# Do you grease the sec where it enters meter and main breaker?



## Paelectrican (Mar 2, 2009)

Do you grease the sec where it enters meter and main breaker? If so what kind do you recommend?


----------



## MDShunk (Jan 7, 2007)

Yeah, I do. I use Crisco, with butter flavoring.


----------



## jwjrw (Jan 14, 2010)

If its AL I will use nolox. Copper I do not.


----------



## jwjrw (Jan 14, 2010)

:laughing:


MDShunk said:


> Yeah, I do. I use Crisco, with butter flavoring.


----------



## John (Jan 22, 2007)

Above the 49th parallel...bear grease works wonders.


----------



## stars13bars2 (Jun 1, 2009)

If you are out of grease a little fromunda cheese works just as good.


----------



## danickstr (Mar 21, 2010)

the red stuff you see on the old installs is just plain old grease. I keep a small container of grease I refill from an open grease gun cartridge I keep in the garage. Lots cheaper than noalox. I guess it would disintegrate latex, but I haven't had that create an electrical problem yet.


----------



## Bob Badger (Apr 19, 2009)

danickstr said:


> the red stuff you see on the old installs is just plain old grease. I keep a small container of grease I refill from an open grease gun cartridge I keep in the garage. Lots cheaper than noalox. I guess it would disintegrate latex, but I haven't had that create an electrical problem yet.

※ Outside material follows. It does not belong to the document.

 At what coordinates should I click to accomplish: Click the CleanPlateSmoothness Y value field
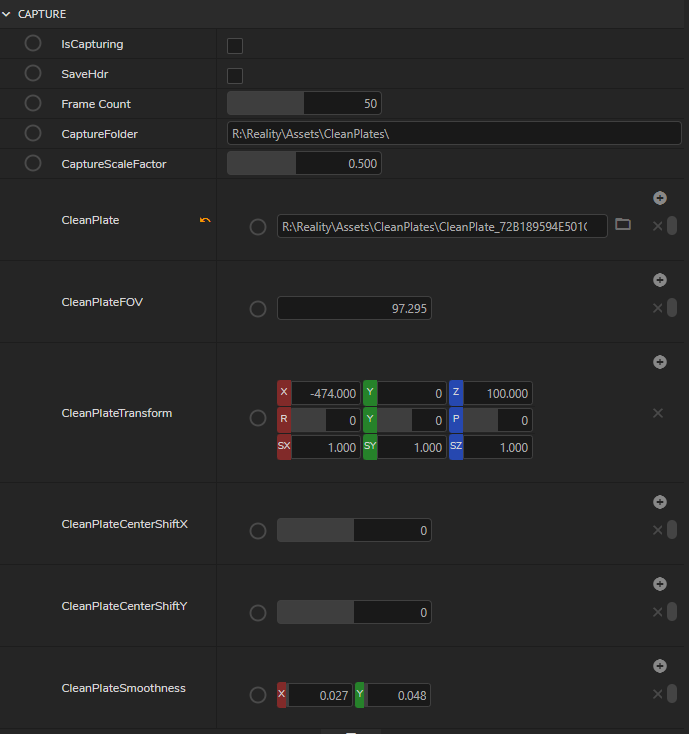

Why the hell are you putting red grease on electrcial connections? :blink:



> 110.14 Electrical Connections. Because of different characteristics of dissimilar metals, devices such as pressure terminal or pressure splicing connectors and soldering lugs shall be identified for the material of the conductor and shall be properly installed and used. Conductors of dissimilar metals shall not be intermixed in a terminal or splicing connector where physical contact occurs between dissimilar conductors (such as copper and aluminum, copper and copper-clad aluminum, or aluminum and copper-clad aluminum), unless the device is identified for the purpose and conditions of use. *Materials such as solder, fluxes, inhibitors, and compounds, where employed, shall be suitable for the use and shall be of a type that will not adversely affect the conductors, installation, or equipment*


----------



## drsparky (Nov 13, 2008)

Battery terminal grease is often red.


----------



## Innovative (Jan 26, 2010)

danickstr said:


> the red stuff you see on the old installs is just plain old grease. I keep a small container of grease I refill from an open grease gun cartridge I keep in the garage. Lots cheaper than noalox. I guess it would disintegrate latex, but I haven't had that create an electrical problem yet.

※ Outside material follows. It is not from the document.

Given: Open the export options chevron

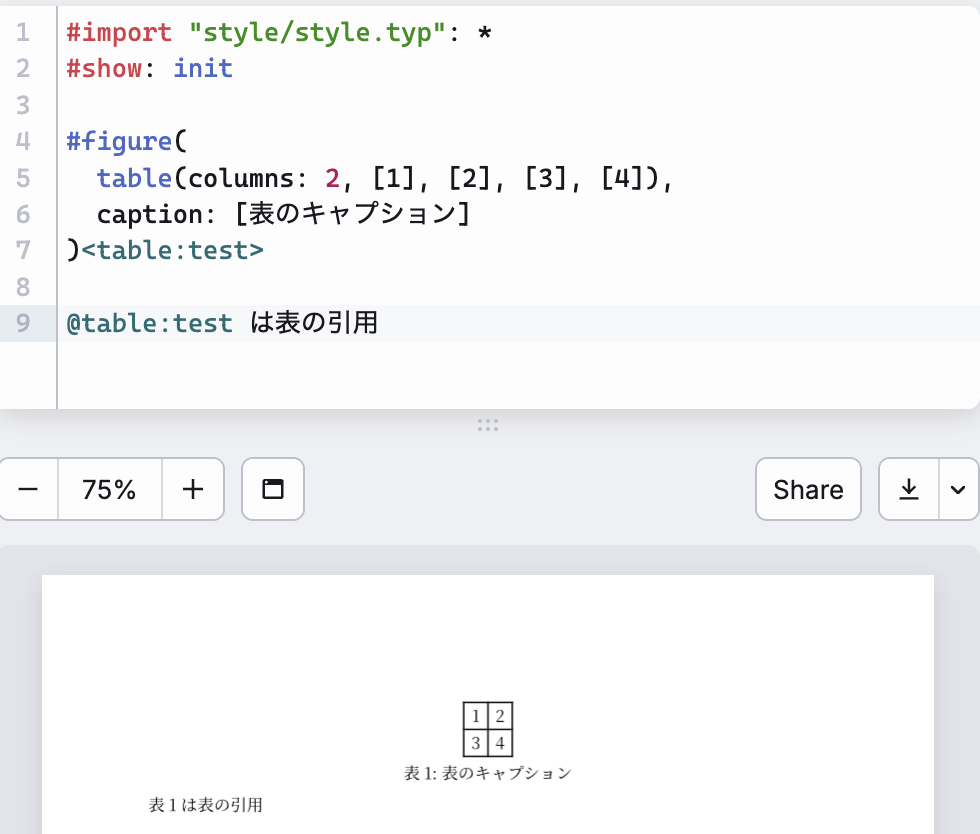Looking at the screenshot, I should click(958, 489).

Code Violation .......lets use a combustible material on an electrical connection..... WTF.......
"The red stuff you see on old installs is just plain old grease" really....... the 3M brand of Nolox is red and it is not grease..........


----------



## Bob Badger (Apr 19, 2009)

drsparky said:


> Battery terminal grease is often red.


Cranberry sauce is often red but he is not using that either.:no:


----------



## brian john (Mar 11, 2007)

drsparky said:


> Battery terminal grease is often red.


Battery grease is NO-OX-ID-A a THICK BROWN GOOP; the red inhibitor is not grease.

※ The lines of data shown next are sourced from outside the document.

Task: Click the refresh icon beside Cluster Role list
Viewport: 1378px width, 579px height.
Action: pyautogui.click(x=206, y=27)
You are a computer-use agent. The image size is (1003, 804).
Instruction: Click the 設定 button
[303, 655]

Mobil manufactures red grease for use on electrical connections this is used on the blades (sparingly) of bolted pressure switches and the stabs of draw our CB's


----------



## danickstr (Mar 21, 2010)

Well I knew trouble would be brewing when I said red. Old grease is not actually red, but a dried blood color. Sorry for confusion.


----------



## B4T (Feb 10, 2009)

What is the problem here.. just put Scotchcote on it


----------



## danickstr (Mar 21, 2010)

Good old Kote - Acetone and MEK - VOC's that build strong bodies.


----------